This article is written by Aishwarya Birla, Batch of 2020, NALSAR.
All right, so we are at the point where the preparation is sound enough or is as good as it is going to get. Although in truth, no one can say exactly when you know enough to stop studying. It is imperative to use time effectively and to our best advantage while attempting the paper.
Let us, regrettably, do the math. 200 questions, 120 minutes for CLAT. That is 0.6 minutes a question. That is 36 seconds. This seems rather impossible and I certainly couldn’t adhere to it. Several institutes prescribe 40 minutes for Legal Aptitude, 15 minutes for GK, 25 minutes for English, 25 minutes for Logical Reasoning and 15 minutes for Math. But this is not the only path to follow.
There is no ideal amount of time that is to be allotted to any particular section. So, unfortunately, there is no magic formula that is hidden in the folds of this article. It is incredibly personalised and thus the appropriate amount of time can only be decided by the test taker. However, there are certain things that are to be kept in mind and are common to all.
So, keep the following parameters in mind when allotting time to each section.
If a particular section is a strength, then perhaps allot it lesser time than is prescribed by the CLAT gurus. Use the ‘leftover’ time for another section that you are perhaps weak in. For instance, while around 25 minutes were prescribed for English, I would finish in 20 or lesser and then allot the remaining time to Math, which was definitely a weakness of mine. Thus balance strength and score-ability to achieve an optimum time allotment.
- Types of questions
GK is objective in the true sense and one either knows the answer or doesn’t. Hence allotting too much time to this section isn’t the smartest decision. Personally, I would aim to finish GK in 10-15 minutes and no more.

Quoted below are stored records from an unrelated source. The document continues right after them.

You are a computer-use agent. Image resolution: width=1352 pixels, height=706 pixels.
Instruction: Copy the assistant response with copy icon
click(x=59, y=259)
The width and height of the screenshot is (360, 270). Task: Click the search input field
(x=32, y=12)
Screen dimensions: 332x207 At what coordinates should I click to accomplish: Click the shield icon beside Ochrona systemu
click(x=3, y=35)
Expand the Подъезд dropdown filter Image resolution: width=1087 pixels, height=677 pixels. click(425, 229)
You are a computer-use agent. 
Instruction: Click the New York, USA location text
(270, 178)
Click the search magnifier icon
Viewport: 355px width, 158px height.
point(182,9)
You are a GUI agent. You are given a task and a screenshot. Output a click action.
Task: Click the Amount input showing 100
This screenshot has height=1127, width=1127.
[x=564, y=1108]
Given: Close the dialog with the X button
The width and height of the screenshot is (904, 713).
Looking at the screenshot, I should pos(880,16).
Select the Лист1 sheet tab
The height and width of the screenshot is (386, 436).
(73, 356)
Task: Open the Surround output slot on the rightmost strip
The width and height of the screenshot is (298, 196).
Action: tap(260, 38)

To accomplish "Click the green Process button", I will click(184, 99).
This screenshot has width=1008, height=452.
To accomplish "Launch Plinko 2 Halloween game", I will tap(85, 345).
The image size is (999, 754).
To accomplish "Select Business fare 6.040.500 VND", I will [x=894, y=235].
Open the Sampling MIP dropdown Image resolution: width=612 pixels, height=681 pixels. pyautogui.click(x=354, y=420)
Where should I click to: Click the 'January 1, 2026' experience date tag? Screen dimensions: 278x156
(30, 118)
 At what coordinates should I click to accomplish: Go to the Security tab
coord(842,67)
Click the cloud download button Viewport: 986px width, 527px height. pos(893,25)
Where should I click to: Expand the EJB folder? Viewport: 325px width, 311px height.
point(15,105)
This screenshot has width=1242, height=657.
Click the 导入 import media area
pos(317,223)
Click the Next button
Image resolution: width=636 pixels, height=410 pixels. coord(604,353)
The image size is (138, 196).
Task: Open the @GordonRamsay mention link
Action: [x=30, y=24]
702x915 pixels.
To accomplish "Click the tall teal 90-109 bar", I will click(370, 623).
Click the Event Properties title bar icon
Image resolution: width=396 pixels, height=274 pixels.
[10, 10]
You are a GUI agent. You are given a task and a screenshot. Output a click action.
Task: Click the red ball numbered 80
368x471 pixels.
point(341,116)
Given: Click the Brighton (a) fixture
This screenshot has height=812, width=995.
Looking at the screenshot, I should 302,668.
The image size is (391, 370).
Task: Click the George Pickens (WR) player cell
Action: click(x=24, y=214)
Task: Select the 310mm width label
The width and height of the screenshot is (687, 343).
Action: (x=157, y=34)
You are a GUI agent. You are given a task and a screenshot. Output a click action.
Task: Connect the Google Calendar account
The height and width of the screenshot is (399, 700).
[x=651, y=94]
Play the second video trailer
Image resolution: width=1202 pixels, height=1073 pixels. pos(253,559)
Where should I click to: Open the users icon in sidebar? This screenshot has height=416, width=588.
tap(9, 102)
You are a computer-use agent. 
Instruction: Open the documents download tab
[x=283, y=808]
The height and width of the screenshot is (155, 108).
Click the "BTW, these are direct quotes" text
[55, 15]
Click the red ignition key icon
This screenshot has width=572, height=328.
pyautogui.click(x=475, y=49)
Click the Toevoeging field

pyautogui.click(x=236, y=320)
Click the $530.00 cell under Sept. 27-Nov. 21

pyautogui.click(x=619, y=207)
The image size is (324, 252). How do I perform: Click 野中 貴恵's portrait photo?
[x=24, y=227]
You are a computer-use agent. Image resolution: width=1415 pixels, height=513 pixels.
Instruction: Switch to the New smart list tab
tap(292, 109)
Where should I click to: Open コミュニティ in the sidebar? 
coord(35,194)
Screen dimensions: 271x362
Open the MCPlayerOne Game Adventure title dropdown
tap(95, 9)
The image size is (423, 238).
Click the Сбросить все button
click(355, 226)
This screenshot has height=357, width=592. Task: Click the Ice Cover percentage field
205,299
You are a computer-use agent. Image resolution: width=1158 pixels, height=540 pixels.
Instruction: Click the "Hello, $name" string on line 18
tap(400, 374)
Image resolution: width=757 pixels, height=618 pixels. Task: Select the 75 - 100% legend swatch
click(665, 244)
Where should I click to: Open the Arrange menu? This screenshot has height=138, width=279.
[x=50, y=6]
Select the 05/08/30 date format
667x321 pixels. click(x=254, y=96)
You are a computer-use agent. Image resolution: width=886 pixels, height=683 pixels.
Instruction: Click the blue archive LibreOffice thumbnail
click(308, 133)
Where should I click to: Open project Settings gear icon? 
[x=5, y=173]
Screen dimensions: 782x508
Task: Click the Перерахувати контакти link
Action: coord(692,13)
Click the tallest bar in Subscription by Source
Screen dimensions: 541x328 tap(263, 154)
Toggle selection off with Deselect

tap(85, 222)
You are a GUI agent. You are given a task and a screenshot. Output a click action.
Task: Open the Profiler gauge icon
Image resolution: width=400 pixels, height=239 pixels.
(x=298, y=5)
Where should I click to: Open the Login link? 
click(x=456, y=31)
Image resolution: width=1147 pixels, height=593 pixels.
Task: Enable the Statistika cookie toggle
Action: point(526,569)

Similarly, if the English section has four reading comprehension passages, or the Legal Aptitude section is full of reasoning or the Logical Reasoning section is full of critical reasoning, you will have to adjust the time limits for these sections accordingly.
Hopefully, you won’t encounter a situation where all the sections are increasingly lengthy. In that scenario, judge the time limits based on your strengths and weaknesses as well as the number of questions in each section.
- Number of questions
A section such as Legal Aptitude deserves more time due to the sheer reason that it contains 50 questions and is a sizeable chunk of the question paper. It is also the tie breaking section and with adequate practice, can be aced. The reason this doesn’t hold valid for GK is obvious and has been explained above.
- Do not get emotionally attached.
Falling in love with any question or section, whether it be due to its docile nature or because it is playing ‘hard to get’, is never a good strategy. If any question seems particularly, outlandishly difficult, or seems to have no solution in sight after a reasonable amount of time is spent trying to solve it, it is best to move on and to look for greener pastures. While this in no way means to skip the entire paper because it seems tough, it does entail cleverly choosing what will yield positive results in a given time frame.
- Figure out the sequencing.
Ensure you have a clear strategy in place in terms of which section to solve first or which type of question to solve first. There are several methods for giving the test. The first is going from question 1 to 200 in sequential order and attempting the easy ones and marking the rest for review. This ensures a close to zero risk of negative marking. Then go back and do the medium difficulty questions and then, if time permits, the toughest questions. The second method is where the Easy, Medium, Tough is followed, but section wise instead. And the third and often default method is simply attempting the paper in the order that it is printed or some shuffling of sections, but questions within the section are not rearranged. Once you are comfortable with a pattern of solving it will help you gain speed and accuracy, which are the keys to success. This sequencing will be instrumental in helping you to figure out your own personal time limits. Experimentation was to be done in practice tests and mocks to find what you are comfortable with. Not here.
- Be accurate.
90% accuracy should be the goal, possibly higher. Think about it this way, if a third of your attempts are wrong, a third of your time, 40 minutes, is essentially not contributing to your total. In this time space, you could have gone through other questions that could have added to your total. Thus, time management will add to your score and cut down on negative marking.
- Do not be a daredevil.
Do not try to take risks unnecessarily. CLAT is not a game of chance, especially with the demon Negative Marking rearing its head. The only place where taking a risk is somewhat understandable is of you have narrowed down the answer to one of two options and are somewhat convinced of your knowledge. Also, in this exercise of contemplation, the clock is ticking away, and even seconds could cost you an NLU.
So, what we have learnt so far is that time management while attempting the sections of the question paper is highly subjective and personalised. It varies not only from person to person but also from paper to paper. It is imperative that one stay flexible, but not lose sight of the goal (attempt and go through the whole paper) and to not get carried away by either the allure or the seemingly atrocious difficulty level of any section. Sometimes relations get toxic and it is best not to dwell on any particular question and to move on. Also, there is no section wise cut off. While this doesn’t mean that you should neglect sections you are weak at or dislike, it does mean you should capitalize where you can.
Please do keep in mind that every person is different and some other plan may work better. But at this stage, since you have the time and can improve further, feel free to experiment.
It is all a mind game, crack the code.